Selected passage =>
►
2015-10-21 Thread Daniel Gutson
On Wed, Oct 21, 2015 at 6:02 PM, Joel Sherrill
 wrote:
>
>
> On 10/21/2015 3:52 PM, Daniel Gutson wrote:
>>
>> On Wed, Oct 21, 2015 at 3:41 PM, Joel Sherrill
>>  wrote:
>>>
>>> Hi
>>>
>>> lm32, moxie, and nios2 all have generic issues with C++ applications
>>> which indicate C++ is not really supported by gcc for these targets.
>>
>>
>> Could you please provide more information/details about the error and
>> messages?
>> What does "C++ is not really supported" mean? C++ is front-end plus
>> the STL, and since
>> the front-end is target agnostic, I'm assuming there is some issue with
>> the STL.
>
>
> Ok.. if you see how to fix these, I am happy to push more testing. :)
◄
Exercise tasks =>
#1 Reproduce word for word the part of the email thread that begins with "2015-10-21 Thread Daniel" and ends with "for these targets.".
#2 In the email thread, which three targets are said to have generic issues with C++ applications?

Supplied material =>
►
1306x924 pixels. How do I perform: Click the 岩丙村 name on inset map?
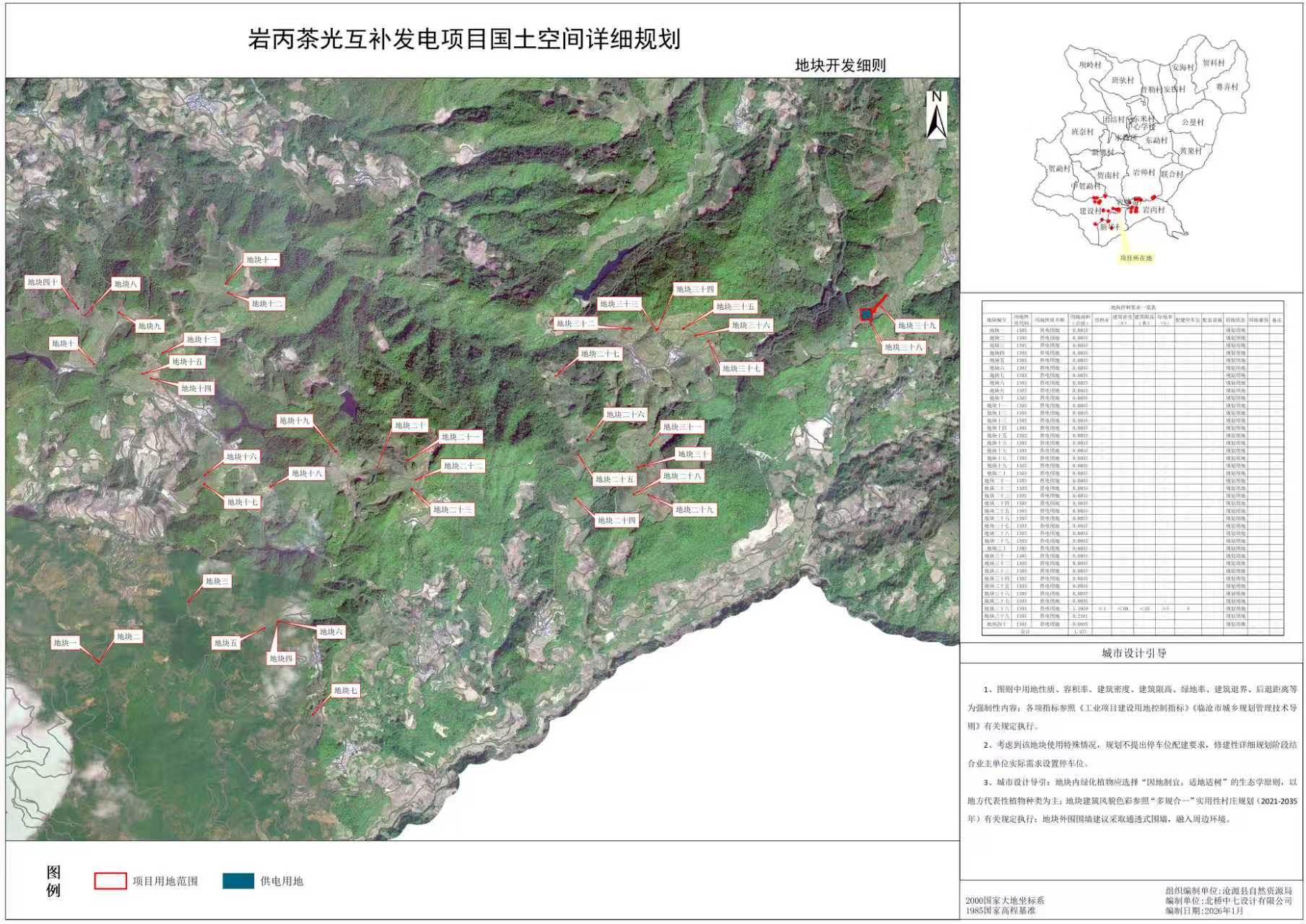coord(1153,210)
◄
Outputs in order =>
#1
2015-10-21 Thread Daniel Gutson
On Wed, Oct 21, 2015 at 6:02 PM, Joel Sherrill
 wrote:
>
>
> On 10/21/2015 3:52 PM, Daniel Gutson wrote:
>>
>> On Wed, Oct 21, 2015 at 3:41 PM, Joel Sherrill
>>  wrote:
>>>
>>> Hi
>>>
>>> lm32, moxie, and nios2 all have generic issues with C++ applications
>>> which indicate C++ is not really supported by gcc for these targets.

#2 lm32, moxie, and nios2